_YOUR ASSIGNMENT_
Please repeat exactly the lines below from the line with "Image resolution: width=383" to the line with "Task: Go to the Bradford Factor report", including both, and leave out every picture.
** Opening GIVEN ENTRIES block **
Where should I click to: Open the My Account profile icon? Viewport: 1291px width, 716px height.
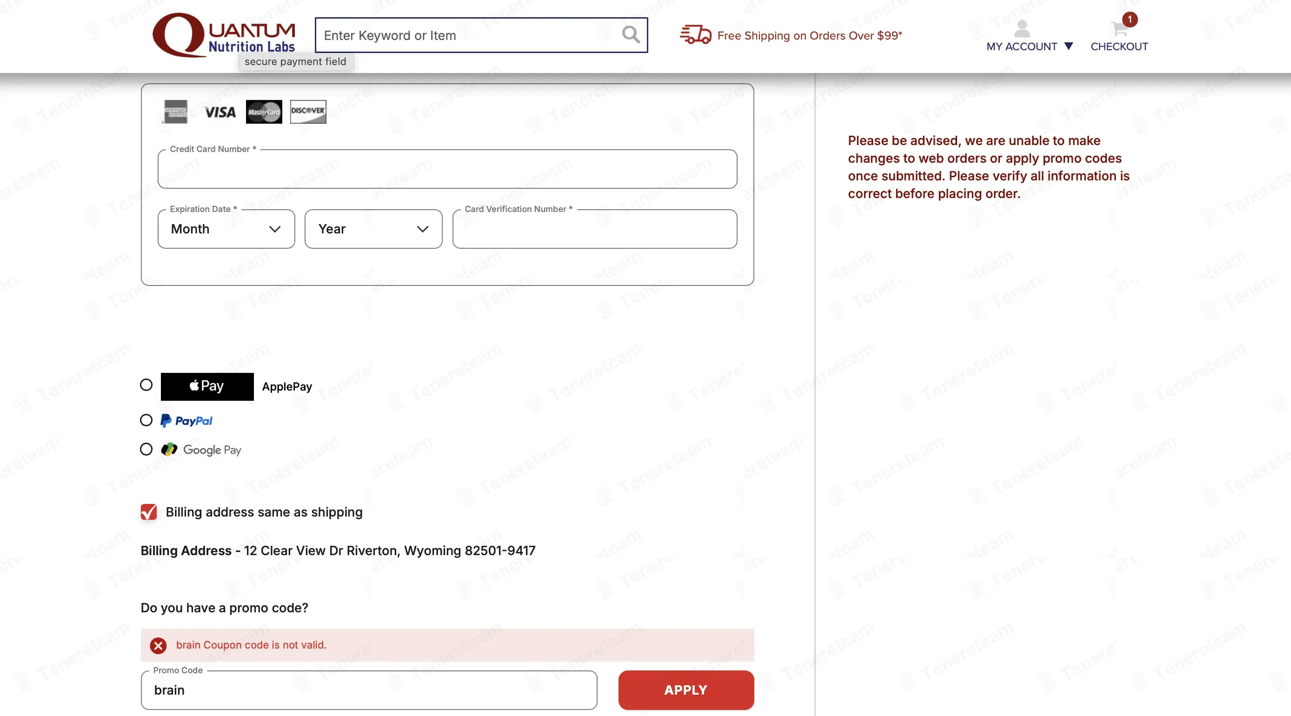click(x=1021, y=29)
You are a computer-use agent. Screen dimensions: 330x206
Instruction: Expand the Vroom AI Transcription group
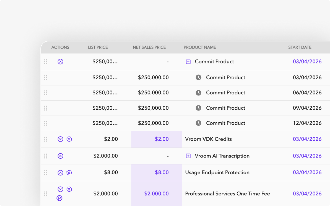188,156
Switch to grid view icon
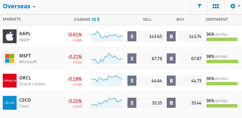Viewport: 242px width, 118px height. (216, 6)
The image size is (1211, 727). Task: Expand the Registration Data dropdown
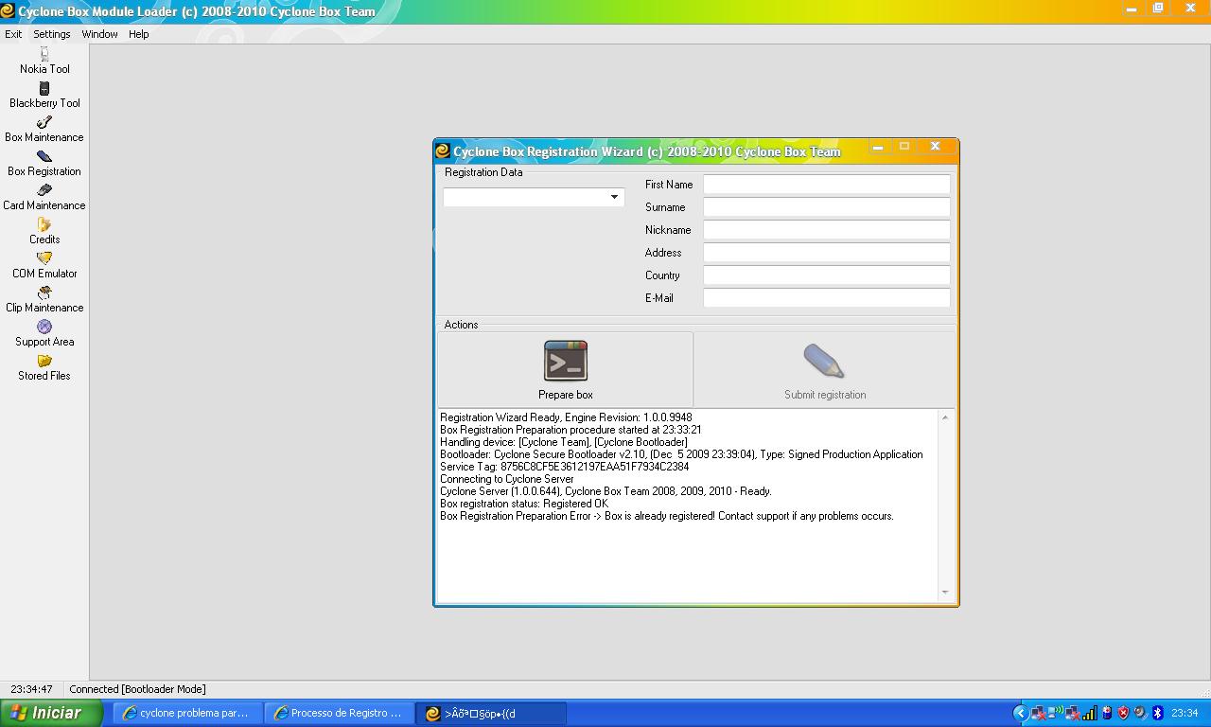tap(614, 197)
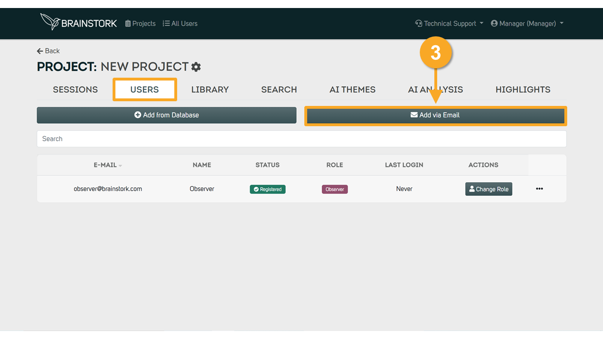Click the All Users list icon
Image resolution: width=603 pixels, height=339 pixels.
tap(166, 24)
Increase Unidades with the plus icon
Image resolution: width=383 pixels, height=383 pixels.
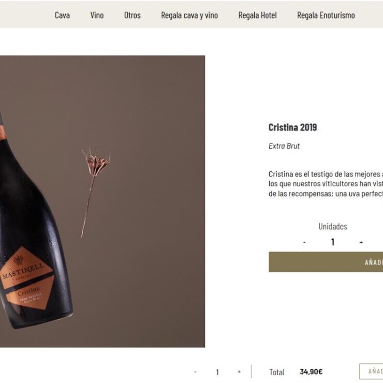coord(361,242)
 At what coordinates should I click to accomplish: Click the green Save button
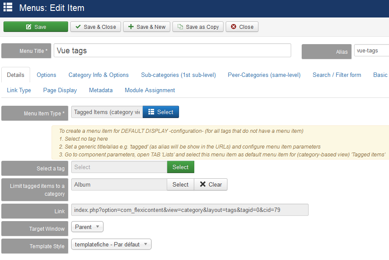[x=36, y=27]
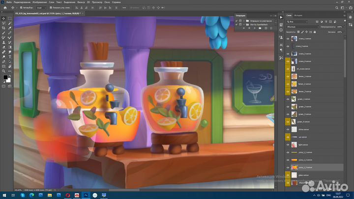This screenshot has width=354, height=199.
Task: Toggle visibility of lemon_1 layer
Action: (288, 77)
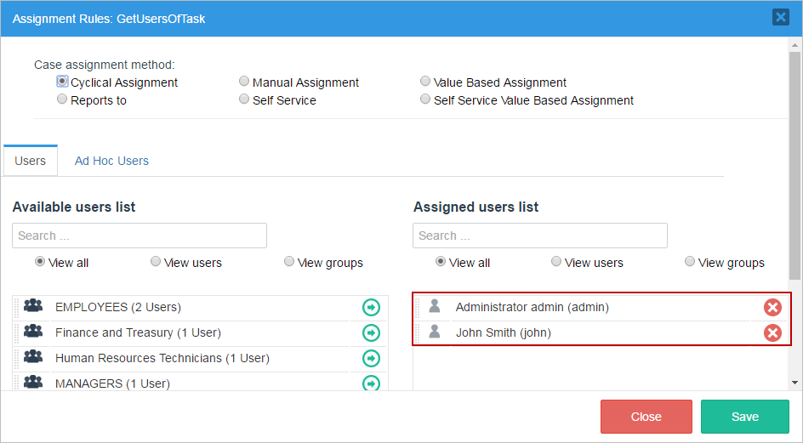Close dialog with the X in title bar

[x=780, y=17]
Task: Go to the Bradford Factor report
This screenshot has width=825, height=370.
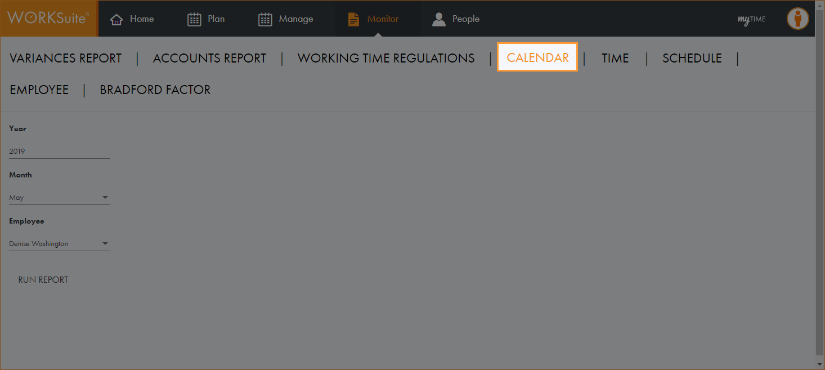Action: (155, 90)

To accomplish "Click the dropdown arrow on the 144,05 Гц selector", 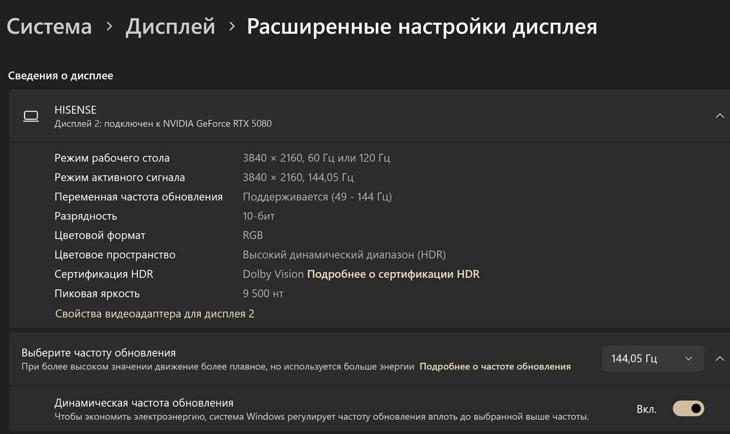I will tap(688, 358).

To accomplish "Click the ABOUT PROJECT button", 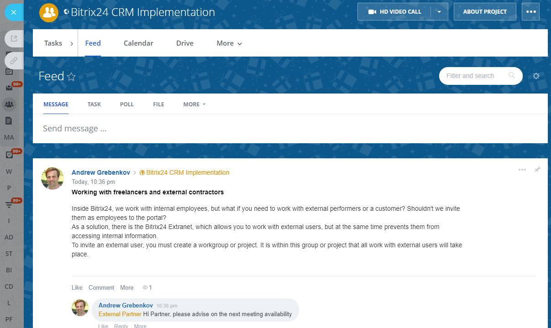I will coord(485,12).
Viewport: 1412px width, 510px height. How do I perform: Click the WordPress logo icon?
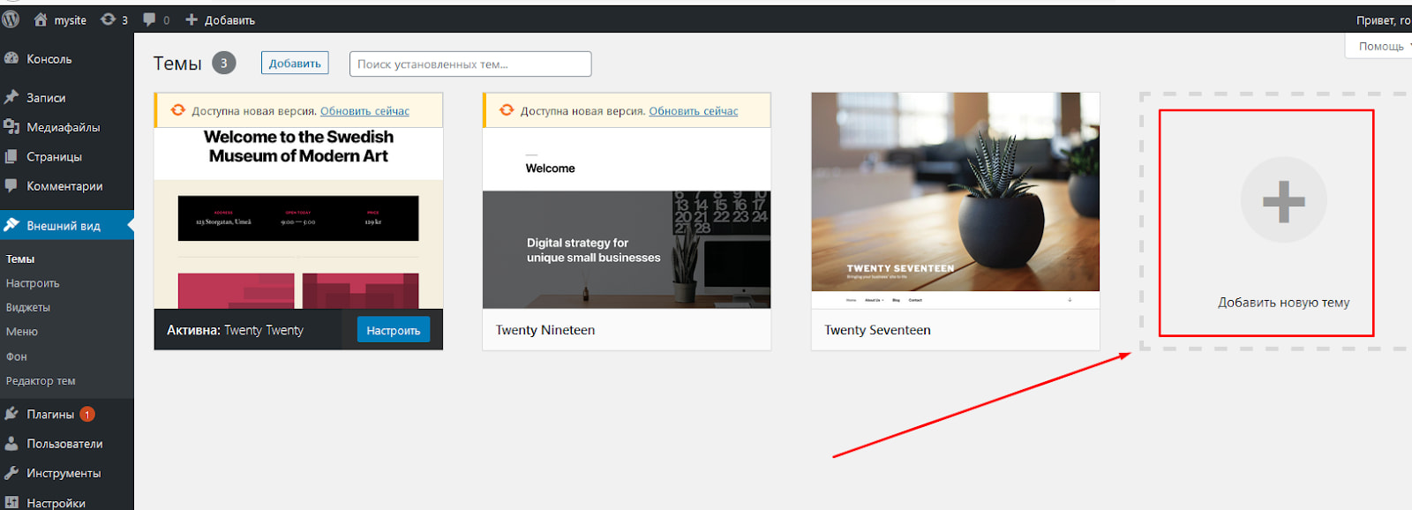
** Closing GIVEN ENTRIES block **
_COMPLETED TASK_
Image resolution: width=383 pixels, height=383 pixels.
coord(361,242)
 At what coordinates should I click to accomplish: Click the green Save button
[x=36, y=27]
This screenshot has width=354, height=199.
Task: Toggle visibility of lemon_1 layer
Action: (288, 77)
Close dialog with the X in title bar

[x=780, y=17]
Task: Go to the Bradford Factor report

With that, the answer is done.